What to produce:
Copy out word for word the stretch of records below from the line containing "is (513, 800)." through the line containing "point(307,366)", including both of those lines.

------ Supplied data

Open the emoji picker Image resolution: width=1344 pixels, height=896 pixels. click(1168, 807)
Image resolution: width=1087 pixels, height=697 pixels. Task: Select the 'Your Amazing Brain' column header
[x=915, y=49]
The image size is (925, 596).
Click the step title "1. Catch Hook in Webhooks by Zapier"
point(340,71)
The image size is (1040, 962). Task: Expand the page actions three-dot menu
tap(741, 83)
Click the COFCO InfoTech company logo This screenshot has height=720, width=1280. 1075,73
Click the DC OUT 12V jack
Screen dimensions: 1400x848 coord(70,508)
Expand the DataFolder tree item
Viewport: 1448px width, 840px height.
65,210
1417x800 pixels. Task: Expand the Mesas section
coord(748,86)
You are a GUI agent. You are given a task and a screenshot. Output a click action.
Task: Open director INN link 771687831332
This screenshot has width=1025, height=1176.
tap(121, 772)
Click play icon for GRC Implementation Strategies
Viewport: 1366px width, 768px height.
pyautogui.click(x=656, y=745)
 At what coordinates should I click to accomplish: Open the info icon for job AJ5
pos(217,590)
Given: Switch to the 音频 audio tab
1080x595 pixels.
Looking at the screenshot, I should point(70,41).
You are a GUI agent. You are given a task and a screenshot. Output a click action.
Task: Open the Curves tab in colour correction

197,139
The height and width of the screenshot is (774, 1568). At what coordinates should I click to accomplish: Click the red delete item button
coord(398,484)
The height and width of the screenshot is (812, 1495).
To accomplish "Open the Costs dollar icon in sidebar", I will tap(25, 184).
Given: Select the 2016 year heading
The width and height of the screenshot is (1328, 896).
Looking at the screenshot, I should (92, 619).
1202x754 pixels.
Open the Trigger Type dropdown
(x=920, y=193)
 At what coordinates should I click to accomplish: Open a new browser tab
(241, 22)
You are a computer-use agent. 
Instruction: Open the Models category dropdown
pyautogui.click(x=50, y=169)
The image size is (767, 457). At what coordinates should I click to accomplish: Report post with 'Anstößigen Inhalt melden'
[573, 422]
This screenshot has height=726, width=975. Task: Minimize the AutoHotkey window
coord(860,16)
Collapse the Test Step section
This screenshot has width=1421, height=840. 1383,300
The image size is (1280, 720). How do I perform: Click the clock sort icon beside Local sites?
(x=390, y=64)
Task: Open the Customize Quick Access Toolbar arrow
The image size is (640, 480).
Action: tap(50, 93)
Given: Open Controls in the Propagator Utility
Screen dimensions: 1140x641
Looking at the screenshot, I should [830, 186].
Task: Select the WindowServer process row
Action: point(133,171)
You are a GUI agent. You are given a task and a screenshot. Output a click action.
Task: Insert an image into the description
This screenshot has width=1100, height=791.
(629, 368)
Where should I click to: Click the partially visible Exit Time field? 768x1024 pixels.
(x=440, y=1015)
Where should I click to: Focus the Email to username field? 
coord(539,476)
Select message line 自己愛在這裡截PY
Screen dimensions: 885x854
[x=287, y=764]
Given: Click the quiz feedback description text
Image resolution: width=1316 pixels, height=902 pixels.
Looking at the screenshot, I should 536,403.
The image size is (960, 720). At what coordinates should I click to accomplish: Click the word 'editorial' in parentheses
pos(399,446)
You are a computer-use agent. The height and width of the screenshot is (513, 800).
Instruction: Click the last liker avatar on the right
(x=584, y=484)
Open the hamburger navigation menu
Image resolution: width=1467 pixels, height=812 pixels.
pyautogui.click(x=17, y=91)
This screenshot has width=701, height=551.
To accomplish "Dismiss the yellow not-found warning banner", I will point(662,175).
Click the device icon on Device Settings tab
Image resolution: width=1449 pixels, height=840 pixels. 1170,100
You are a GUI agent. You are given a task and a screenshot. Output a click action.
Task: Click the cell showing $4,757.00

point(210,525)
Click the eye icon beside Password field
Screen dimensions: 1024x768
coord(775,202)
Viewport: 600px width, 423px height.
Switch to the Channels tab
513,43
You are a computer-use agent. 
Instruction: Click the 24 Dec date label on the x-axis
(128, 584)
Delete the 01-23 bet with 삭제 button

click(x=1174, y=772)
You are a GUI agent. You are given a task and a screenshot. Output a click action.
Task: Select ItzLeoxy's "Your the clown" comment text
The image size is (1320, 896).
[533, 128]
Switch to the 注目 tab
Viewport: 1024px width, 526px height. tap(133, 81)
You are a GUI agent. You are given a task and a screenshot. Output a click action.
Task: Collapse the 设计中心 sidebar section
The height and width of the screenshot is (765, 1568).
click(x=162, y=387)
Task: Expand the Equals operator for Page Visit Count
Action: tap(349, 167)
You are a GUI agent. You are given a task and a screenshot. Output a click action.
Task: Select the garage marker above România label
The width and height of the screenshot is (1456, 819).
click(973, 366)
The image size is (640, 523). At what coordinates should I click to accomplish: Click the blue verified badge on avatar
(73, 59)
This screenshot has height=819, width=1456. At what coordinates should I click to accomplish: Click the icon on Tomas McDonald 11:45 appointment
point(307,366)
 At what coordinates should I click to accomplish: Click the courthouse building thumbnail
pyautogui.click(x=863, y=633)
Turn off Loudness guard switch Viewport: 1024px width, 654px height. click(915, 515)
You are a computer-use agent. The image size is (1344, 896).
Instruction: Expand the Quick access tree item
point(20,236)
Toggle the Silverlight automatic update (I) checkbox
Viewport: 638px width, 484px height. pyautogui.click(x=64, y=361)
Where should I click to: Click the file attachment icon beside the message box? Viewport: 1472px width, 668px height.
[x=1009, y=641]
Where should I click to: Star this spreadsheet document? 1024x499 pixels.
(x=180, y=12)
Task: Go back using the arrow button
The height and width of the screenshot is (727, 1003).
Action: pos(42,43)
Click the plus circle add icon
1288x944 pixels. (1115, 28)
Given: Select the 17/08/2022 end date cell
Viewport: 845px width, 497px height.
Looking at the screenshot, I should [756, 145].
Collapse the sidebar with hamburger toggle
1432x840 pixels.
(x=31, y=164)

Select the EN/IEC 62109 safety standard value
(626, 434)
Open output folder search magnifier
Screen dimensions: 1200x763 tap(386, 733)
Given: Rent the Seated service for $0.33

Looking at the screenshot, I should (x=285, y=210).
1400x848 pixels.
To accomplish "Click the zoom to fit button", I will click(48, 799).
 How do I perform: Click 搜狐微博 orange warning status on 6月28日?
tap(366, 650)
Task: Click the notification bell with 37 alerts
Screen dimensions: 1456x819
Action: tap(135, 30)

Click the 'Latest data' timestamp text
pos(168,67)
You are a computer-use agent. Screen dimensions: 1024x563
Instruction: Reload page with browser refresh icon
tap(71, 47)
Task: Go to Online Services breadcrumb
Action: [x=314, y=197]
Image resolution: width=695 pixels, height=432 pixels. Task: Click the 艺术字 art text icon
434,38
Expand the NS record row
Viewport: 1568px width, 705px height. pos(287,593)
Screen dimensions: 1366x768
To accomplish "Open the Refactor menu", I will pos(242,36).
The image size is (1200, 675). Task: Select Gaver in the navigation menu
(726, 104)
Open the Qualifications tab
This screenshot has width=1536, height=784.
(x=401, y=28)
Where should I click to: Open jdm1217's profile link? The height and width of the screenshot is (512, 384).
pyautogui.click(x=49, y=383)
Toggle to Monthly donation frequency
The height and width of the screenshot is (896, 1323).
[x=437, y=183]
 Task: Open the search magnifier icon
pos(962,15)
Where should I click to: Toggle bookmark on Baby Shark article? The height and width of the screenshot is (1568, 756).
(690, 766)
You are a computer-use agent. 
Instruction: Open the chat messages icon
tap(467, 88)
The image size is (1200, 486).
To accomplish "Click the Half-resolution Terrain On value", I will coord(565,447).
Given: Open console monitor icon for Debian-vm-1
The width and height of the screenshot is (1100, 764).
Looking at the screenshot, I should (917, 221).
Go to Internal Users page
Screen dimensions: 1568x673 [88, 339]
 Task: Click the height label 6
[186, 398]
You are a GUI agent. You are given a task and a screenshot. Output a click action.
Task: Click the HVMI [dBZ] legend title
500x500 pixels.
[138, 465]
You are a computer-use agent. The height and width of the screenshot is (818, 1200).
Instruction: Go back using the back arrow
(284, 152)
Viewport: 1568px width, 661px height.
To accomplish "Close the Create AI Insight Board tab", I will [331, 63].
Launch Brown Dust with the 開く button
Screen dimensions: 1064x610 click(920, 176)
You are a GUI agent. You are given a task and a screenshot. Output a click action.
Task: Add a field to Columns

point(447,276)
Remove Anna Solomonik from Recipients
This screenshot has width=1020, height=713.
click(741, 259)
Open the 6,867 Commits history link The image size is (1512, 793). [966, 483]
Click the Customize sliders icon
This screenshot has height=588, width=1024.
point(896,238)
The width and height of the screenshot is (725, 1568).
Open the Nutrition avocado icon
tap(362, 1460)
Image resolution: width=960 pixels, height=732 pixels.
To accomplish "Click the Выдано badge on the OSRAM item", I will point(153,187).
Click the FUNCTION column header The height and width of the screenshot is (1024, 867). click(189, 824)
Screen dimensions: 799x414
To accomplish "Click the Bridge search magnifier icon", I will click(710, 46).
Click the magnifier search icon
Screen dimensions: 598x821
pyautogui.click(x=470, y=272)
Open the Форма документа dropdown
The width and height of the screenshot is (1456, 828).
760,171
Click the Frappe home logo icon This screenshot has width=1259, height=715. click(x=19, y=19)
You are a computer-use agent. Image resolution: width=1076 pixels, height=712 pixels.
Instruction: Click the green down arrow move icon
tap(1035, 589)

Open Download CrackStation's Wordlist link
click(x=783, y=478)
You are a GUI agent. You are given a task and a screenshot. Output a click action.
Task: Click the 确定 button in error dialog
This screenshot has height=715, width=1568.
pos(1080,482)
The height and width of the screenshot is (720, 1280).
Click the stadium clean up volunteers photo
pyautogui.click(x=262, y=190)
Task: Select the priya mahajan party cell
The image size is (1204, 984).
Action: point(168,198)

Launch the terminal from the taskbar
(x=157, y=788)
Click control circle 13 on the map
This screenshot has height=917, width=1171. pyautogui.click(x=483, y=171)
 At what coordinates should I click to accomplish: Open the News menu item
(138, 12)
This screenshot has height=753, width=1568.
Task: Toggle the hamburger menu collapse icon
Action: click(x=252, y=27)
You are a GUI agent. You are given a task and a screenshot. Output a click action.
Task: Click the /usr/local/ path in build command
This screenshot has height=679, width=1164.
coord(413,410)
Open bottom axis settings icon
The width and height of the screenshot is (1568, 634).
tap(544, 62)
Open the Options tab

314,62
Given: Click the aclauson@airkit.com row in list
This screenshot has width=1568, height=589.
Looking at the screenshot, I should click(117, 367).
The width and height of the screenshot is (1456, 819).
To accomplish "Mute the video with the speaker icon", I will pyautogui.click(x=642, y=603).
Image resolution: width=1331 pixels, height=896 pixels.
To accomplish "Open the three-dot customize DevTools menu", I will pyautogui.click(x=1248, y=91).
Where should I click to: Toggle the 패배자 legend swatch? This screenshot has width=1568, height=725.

------------

Result below:
You are a computer-use agent. The height and width of the screenshot is (513, 800).
Instruction: Click the last liker avatar on the right
(x=584, y=484)
Open the hamburger navigation menu
Image resolution: width=1467 pixels, height=812 pixels.
pyautogui.click(x=17, y=91)
This screenshot has width=701, height=551.
To accomplish "Dismiss the yellow not-found warning banner", I will point(662,175).
Click the device icon on Device Settings tab
Image resolution: width=1449 pixels, height=840 pixels. 1170,100
You are a GUI agent. You are given a task and a screenshot. Output a click action.
Task: Click the cell showing $4,757.00

point(210,525)
Click the eye icon beside Password field
Screen dimensions: 1024x768
coord(775,202)
Viewport: 600px width, 423px height.
Switch to the Channels tab
513,43
You are a computer-use agent. 
Instruction: Click the 24 Dec date label on the x-axis
(128, 584)
Delete the 01-23 bet with 삭제 button

click(x=1174, y=772)
You are a GUI agent. You are given a task and a screenshot. Output a click action.
Task: Select ItzLeoxy's "Your the clown" comment text
The image size is (1320, 896).
[533, 128]
Switch to the 注目 tab
Viewport: 1024px width, 526px height. tap(133, 81)
You are a GUI agent. You are given a task and a screenshot. Output a click action.
Task: Collapse the 设计中心 sidebar section
The height and width of the screenshot is (765, 1568).
click(x=162, y=387)
Task: Expand the Equals operator for Page Visit Count
Action: tap(349, 167)
You are a GUI agent. You are given a task and a screenshot. Output a click action.
Task: Select the garage marker above România label
The width and height of the screenshot is (1456, 819).
click(973, 366)
The image size is (640, 523). At what coordinates should I click to accomplish: Click the blue verified badge on avatar
(73, 59)
This screenshot has height=819, width=1456. At what coordinates should I click to accomplish: Click the icon on Tomas McDonald 11:45 appointment
point(307,366)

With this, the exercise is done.